The joint venture (JV), to be headquartered in the United States, will manufacture and market polyethylene, ethyleneamines, ethanolamines, polypropylene, and polycarbonate. The JV is expected to have revenues of more than $11 billion (pro forma) and employ more than 5,000 people worldwide.
The new venture will build upon PIC’s feedstock position and commitment to global petrochemicals growth, KPC’s position as one of the world’s top-10 energy/hydrocarbons companies, and Dow’s technology and market leadership — including its number one position in polyethylene, ethyleneamines and ethanolamines. Dow reiterates that it will maintain its world-class security, environment, health and safety standards in the new venture. Further, it says, customers, in turn, will benefit from an even stronger supplier having feedstock integration, global supply chain, advanced technologies, resources to grow with customer demand, and an ongoing commitment to the future of the petrochemical industry.

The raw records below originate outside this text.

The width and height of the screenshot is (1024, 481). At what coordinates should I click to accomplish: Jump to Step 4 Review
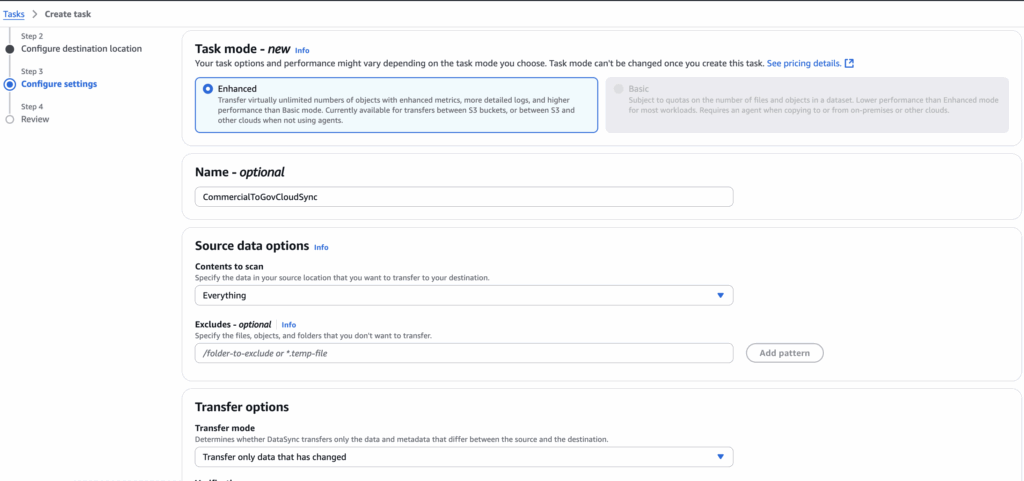click(35, 119)
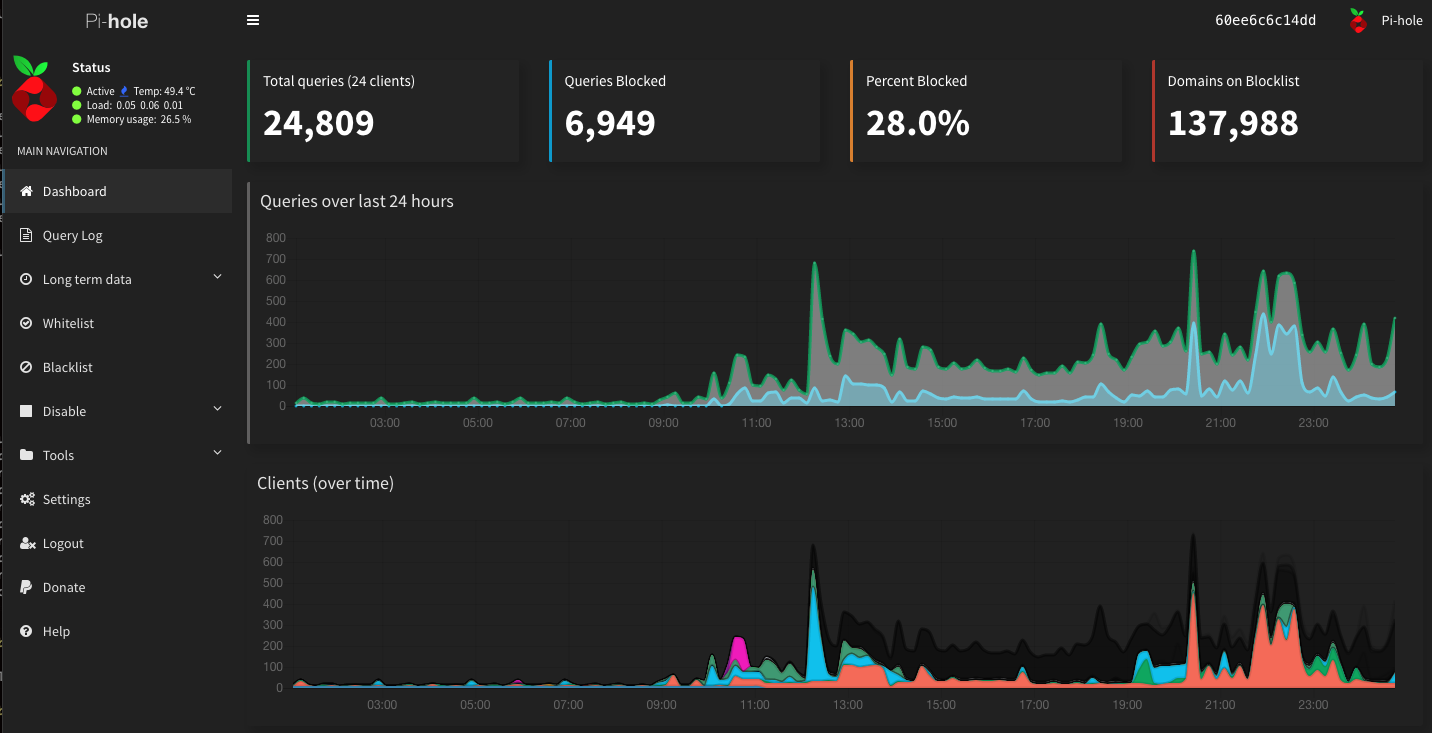Expand the Disable submenu chevron

click(x=217, y=409)
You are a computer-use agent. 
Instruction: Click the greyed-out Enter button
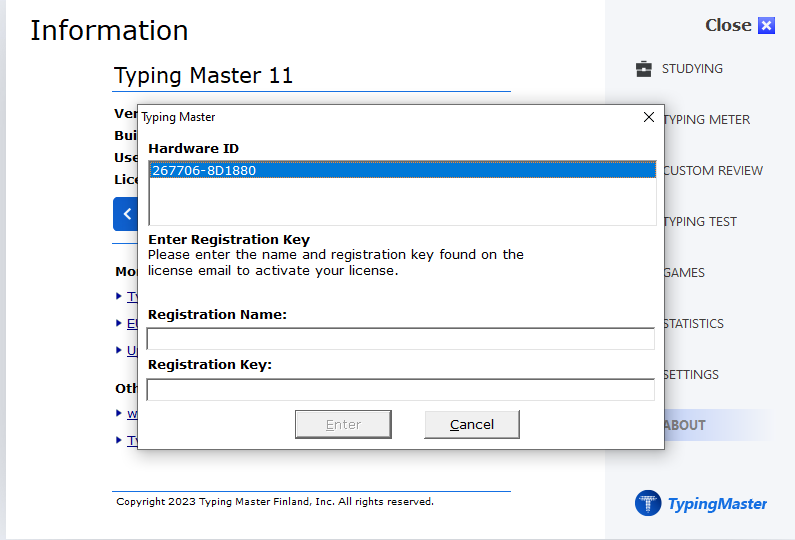[343, 424]
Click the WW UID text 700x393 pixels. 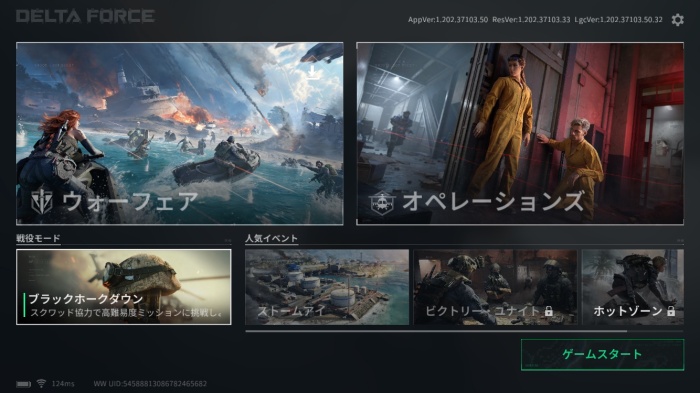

The transaction is subject to the completion of definitive agreements, customary conditions and regulatory approvals, and is anticipated to close in late 2008. To form the new company, Dow will sell to PIC a 50% interest in the business assets included in the transaction. In turn, both PIC and Dow will place their share of the assets into the joint venture, with each party then taking a 50% equity interest in the new company. The value of the five Dow global businesses that will form the joint venture is approximately $19 billion. Dow will receive approximately $9.5 billion (pre-tax) from PIC for the 50% interest.
“The joint venture between PIC and Dow will be positioned to flourish in high-growth economies through access to feedstock offtakes from future KPC refineries in emerging regions,” said Maha Mulla Hussain, Managing Director of Petrochemical Industries Company of Kuwait. “This will give the new JV company the distinct advantage of full integration from feedstocks to derivatives, while meeting growing customer demand in emerging markets.”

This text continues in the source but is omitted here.